■ Records supplied
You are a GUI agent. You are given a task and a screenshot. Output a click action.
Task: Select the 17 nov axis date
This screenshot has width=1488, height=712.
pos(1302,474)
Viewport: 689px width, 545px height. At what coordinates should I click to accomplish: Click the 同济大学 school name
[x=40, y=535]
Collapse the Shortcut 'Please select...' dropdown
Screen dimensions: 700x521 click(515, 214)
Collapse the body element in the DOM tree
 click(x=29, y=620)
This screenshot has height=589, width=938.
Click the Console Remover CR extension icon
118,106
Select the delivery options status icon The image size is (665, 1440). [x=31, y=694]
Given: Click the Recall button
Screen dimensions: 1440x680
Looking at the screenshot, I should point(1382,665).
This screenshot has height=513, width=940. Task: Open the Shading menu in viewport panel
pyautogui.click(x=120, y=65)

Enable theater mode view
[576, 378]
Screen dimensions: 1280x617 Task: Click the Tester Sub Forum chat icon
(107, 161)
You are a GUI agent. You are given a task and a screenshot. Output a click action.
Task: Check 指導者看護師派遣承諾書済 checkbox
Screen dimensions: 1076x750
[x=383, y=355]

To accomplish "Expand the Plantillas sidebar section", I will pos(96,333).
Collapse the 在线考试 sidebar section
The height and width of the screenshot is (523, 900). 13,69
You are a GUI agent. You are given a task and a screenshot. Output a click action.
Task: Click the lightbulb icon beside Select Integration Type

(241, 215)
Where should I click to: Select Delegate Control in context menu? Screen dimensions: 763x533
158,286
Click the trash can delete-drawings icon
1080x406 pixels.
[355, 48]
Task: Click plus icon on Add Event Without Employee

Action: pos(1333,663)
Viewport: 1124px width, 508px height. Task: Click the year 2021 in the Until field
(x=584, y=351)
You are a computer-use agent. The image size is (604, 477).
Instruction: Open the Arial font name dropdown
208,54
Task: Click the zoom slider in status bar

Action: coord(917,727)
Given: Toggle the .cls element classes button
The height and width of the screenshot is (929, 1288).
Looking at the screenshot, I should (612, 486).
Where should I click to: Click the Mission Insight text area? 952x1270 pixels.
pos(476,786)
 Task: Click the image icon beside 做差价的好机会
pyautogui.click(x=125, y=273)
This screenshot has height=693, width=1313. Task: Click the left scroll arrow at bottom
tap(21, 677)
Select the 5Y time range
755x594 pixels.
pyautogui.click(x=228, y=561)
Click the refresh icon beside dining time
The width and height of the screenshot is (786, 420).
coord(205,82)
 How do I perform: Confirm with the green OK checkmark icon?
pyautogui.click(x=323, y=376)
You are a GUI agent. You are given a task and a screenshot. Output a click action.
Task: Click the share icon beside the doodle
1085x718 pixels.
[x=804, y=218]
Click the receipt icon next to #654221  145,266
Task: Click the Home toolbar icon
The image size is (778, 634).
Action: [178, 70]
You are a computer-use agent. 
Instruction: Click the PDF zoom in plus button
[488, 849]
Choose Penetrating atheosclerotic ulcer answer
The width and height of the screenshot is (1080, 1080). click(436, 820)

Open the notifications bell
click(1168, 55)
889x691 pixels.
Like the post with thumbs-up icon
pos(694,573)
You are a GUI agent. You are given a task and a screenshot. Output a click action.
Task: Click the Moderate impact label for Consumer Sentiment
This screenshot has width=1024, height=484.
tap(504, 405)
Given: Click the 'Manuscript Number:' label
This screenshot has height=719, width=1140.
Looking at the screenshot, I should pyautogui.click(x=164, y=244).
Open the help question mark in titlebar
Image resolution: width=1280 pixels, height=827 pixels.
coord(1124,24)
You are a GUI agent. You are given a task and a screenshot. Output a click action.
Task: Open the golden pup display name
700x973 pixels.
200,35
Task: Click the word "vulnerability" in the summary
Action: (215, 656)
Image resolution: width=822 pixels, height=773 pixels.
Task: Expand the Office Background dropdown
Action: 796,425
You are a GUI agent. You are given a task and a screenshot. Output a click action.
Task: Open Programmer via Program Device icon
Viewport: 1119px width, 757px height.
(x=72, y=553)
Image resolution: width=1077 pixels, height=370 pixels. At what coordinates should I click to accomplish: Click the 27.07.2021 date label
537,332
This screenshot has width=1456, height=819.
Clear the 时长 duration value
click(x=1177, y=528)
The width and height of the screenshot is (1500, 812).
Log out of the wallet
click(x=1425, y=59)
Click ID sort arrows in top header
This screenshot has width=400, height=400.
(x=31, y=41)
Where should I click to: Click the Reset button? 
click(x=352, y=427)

■ Problem to solve
Reproduce each line from the data that has "computer" in it.

■ Result for this exercise
You are a computer-use agent. The image size is (604, 477).
You are a computer-use agent. 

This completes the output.